# [EXERCÍCIO ESCRITO A]
Reproduza na íntegra e sem alterações o artigo sobre o direito de preferência da microempresa nas licitações baianas.

# [ARTIGO]
A microempresa e o direito de preferência nas licitações baianas

A microempresa e o direito de preferência nas licitações baianas

Elaborado em 12/2010.

Lair Faria Azevedo

 

Considerando que a Lei Baiana de Licitações e Contratos (Lei n° 9.433/05) estabelece a inversão das fases de classificação e de habilitação, surge dúvida acerca do momento apropriado para o exercício do direito de preferência das microempresas (ME) e das empresas de pequeno porte (EPP) previsto na LC n° 123/06.

Assim, o presente trabalho visa contextualizar o direito de preferência da ME/EPP em face da Lei Estadual n° 9.433/05, enfrentando as seguintes questões: 1)A ME/EPP pode apresentar nova proposta de preço quando as licitantes que ofertaram os menores preços foram inabilitadas? 2) É possível que a ME/EPP licitante exerça o direito de preferência previsto nos arts. 44 e 45 da LC n° 123/06 duas vezes?

A Lei Complementar n° 123/06 trouxe um tratamento diferenciado e favorecido às microempresas e às empresas de pequeno porte quanto ao cumprimento de obrigações tributárias e trabalhistas; ao acesso a crédito e à aquisição de bens e serviços pelo Poder Público.

Conforme a redação do art. 45, I da LC n° 123/06, “a microempresa ou empresa de pequeno porte mais bem classificada poderá apresentar proposta de preço inferior àquela considerada vencedora do certame, situação em que será adjudicado em seu favor o objeto licitado“. É o denominado direito de preferência:

Art. 44. Nas licitações será assegurada, como critério de desempate, preferência de contratação para as microempresas e empresas de pequeno porte. § 1º Entende-se por empate aquelas situações em que as propostas apresentadas pelas microempresas e empresas de pequeno porte sejam iguais ou até 10% (dez por cento) superiores à proposta mais bem classificada. § 2º Na modalidade de pregão, o intervalo percentual estabelecido no § 1º deste artigo será de até 5% (cinco por cento) superior ao melhor preço.

# [DADOS PARA PROCESSAMENTO]
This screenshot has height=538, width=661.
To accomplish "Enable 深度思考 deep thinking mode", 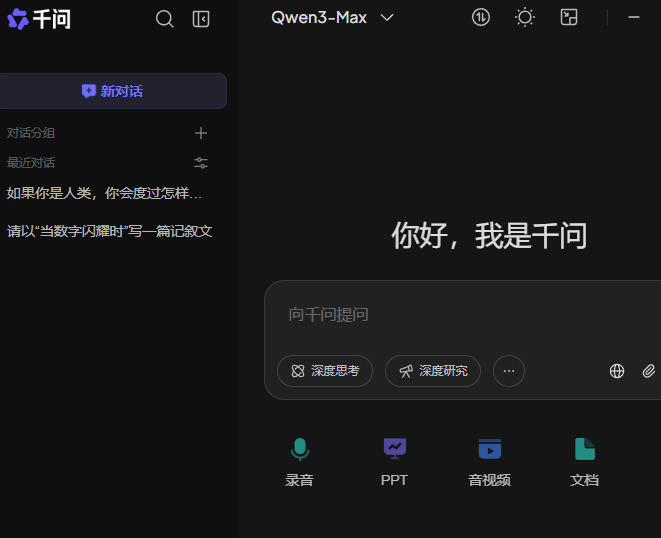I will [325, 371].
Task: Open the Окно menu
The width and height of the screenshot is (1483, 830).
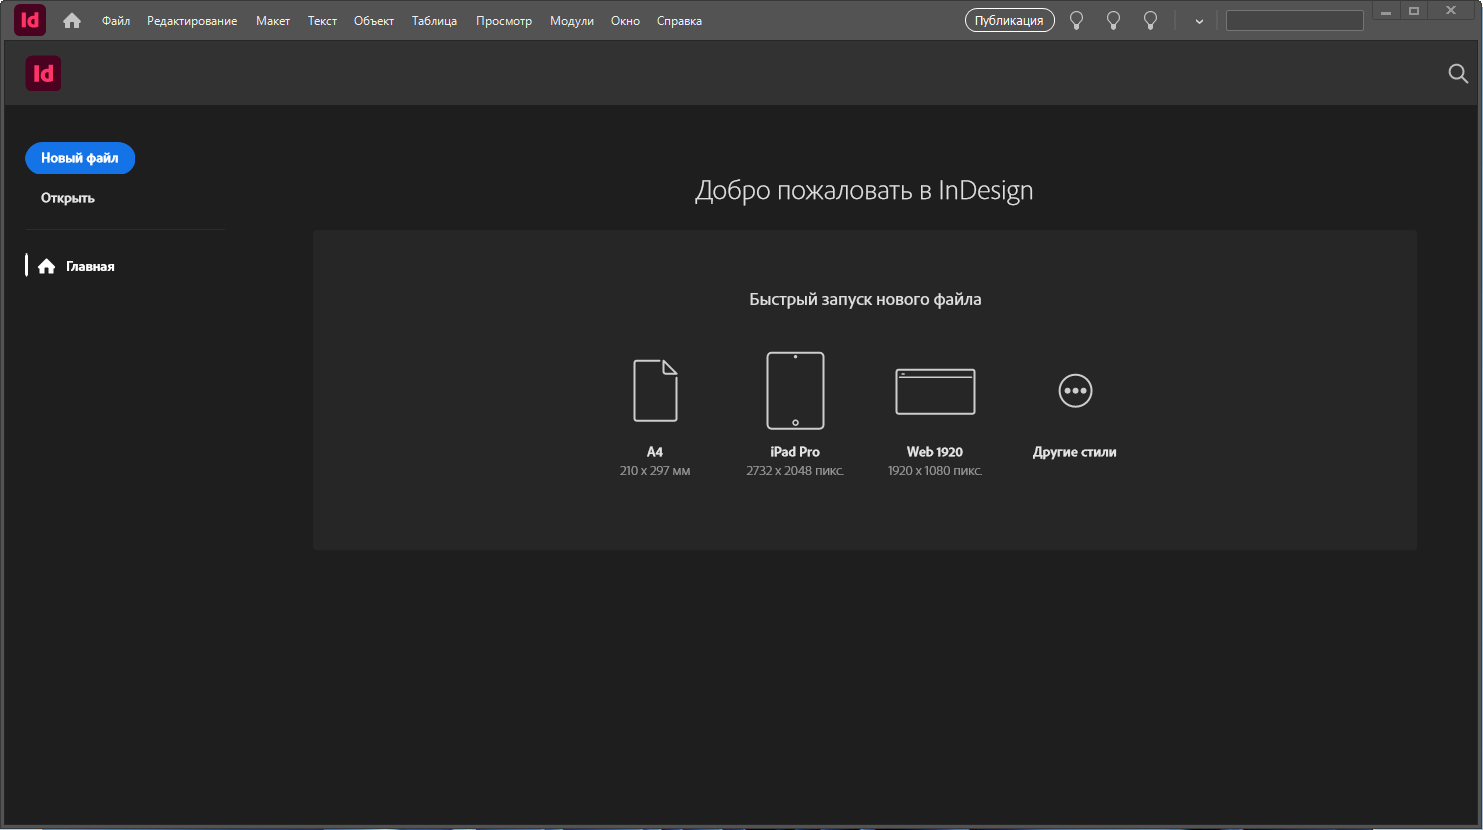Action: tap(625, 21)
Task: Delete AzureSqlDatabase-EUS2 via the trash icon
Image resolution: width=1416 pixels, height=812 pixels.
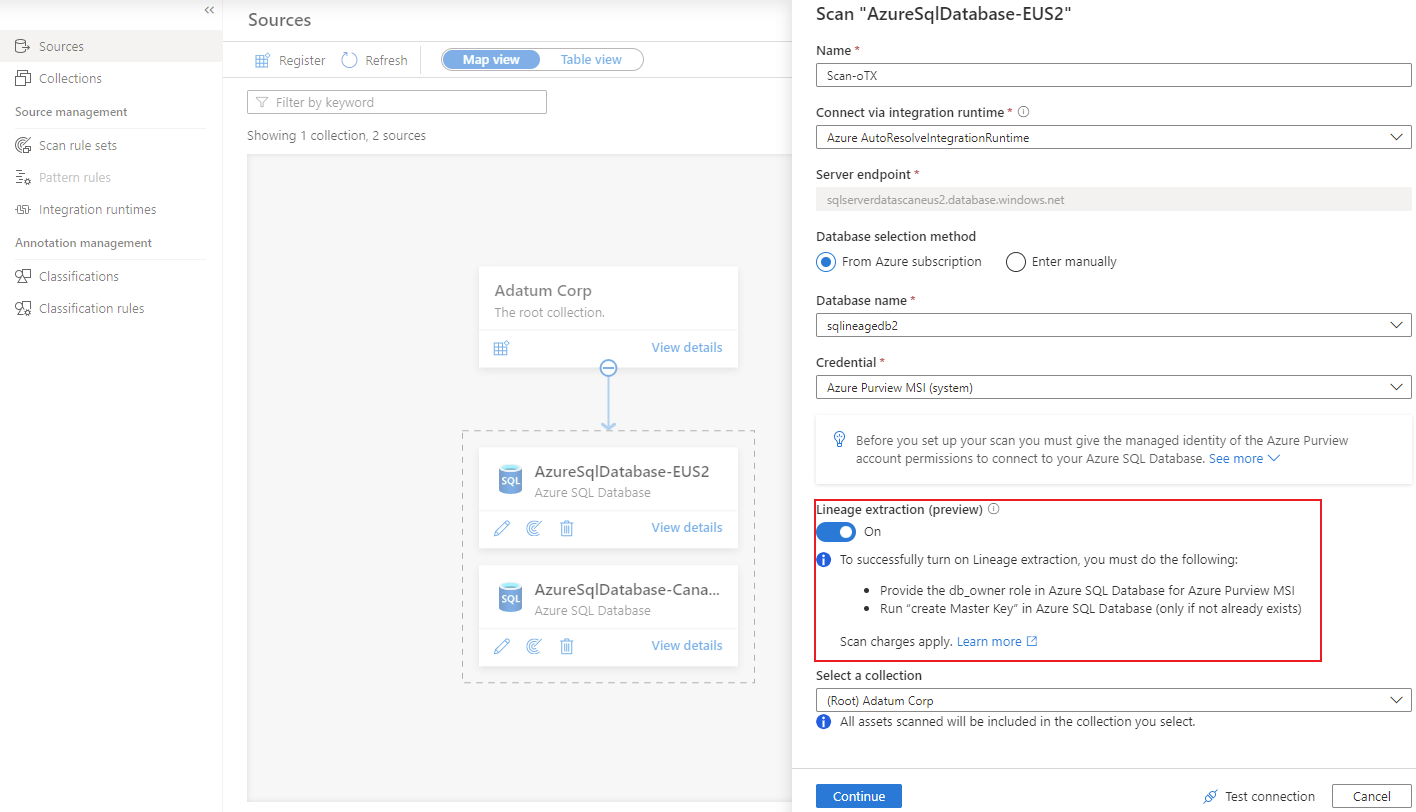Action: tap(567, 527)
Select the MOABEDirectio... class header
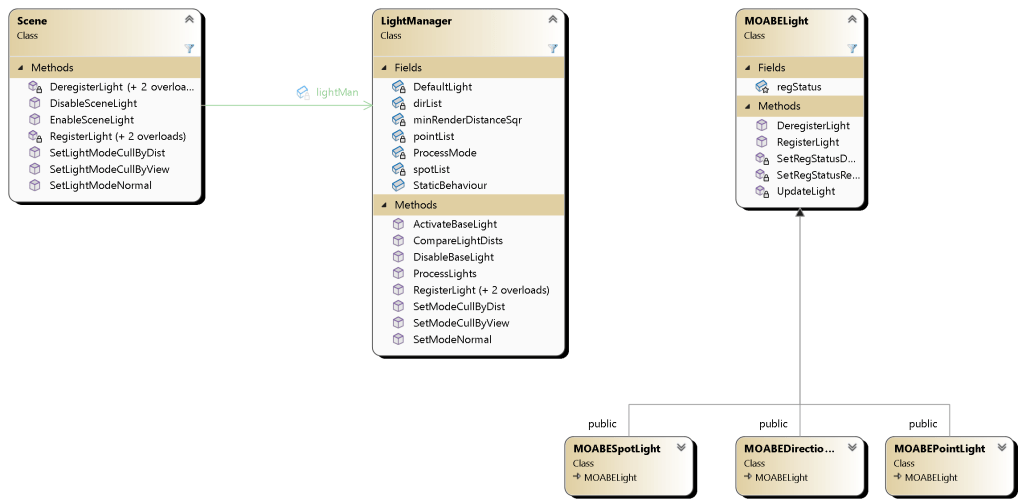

# [EXERCÍCIO ESCRITO B]
Duplique sem nenhuma alteração o trecho da listagem que começa na linha que contém "Task: Delete AzureSqlDatabase-EUS2" e termina no fim da listagem, incluindo as duas extremidades. Deixe as imagens fora da resposta.

# [RESULTADO A]
A microempresa e o direito de preferência nas licitações baianas

A microempresa e o direito de preferência nas licitações baianas

Elaborado em 12/2010.

Lair Faria Azevedo

 

Considerando que a Lei Baiana de Licitações e Contratos (Lei n° 9.433/05) estabelece a inversão das fases de classificação e de habilitação, surge dúvida acerca do momento apropriado para o exercício do direito de preferência das microempresas (ME) e das empresas de pequeno porte (EPP) previsto na LC n° 123/06.

Assim, o presente trabalho visa contextualizar o direito de preferência da ME/EPP em face da Lei Estadual n° 9.433/05, enfrentando as seguintes questões: 1)A ME/EPP pode apresentar nova proposta de preço quando as licitantes que ofertaram os menores preços foram inabilitadas? 2) É possível que a ME/EPP licitante exerça o direito de preferência previsto nos arts. 44 e 45 da LC n° 123/06 duas vezes?

A Lei Complementar n° 123/06 trouxe um tratamento diferenciado e favorecido às microempresas e às empresas de pequeno porte quanto ao cumprimento de obrigações tributárias e trabalhistas; ao acesso a crédito e à aquisição de bens e serviços pelo Poder Público.

Conforme a redação do art. 45, I da LC n° 123/06, “a microempresa ou empresa de pequeno porte mais bem classificada poderá apresentar proposta de preço inferior àquela considerada vencedora do certame, situação em que será adjudicado em seu favor o objeto licitado“. É o denominado direito de preferência:

Art. 44. Nas licitações será assegurada, como critério de desempate, preferência de contratação para as microempresas e empresas de pequeno porte. § 1º Entende-se por empate aquelas situações em que as propostas apresentadas pelas microempresas e empresas de pequeno porte sejam iguais ou até 10% (dez por cento) superiores à proposta mais bem classificada. § 2º Na modalidade de pregão, o intervalo percentual estabelecido no § 1º deste artigo será de até 5% (cinco por cento) superior ao melhor preço.

# [RESULTADO B]
Task: Delete AzureSqlDatabase-EUS2 via the trash icon
Image resolution: width=1416 pixels, height=812 pixels.
Action: tap(567, 527)
Select the MOABEDirectio... class header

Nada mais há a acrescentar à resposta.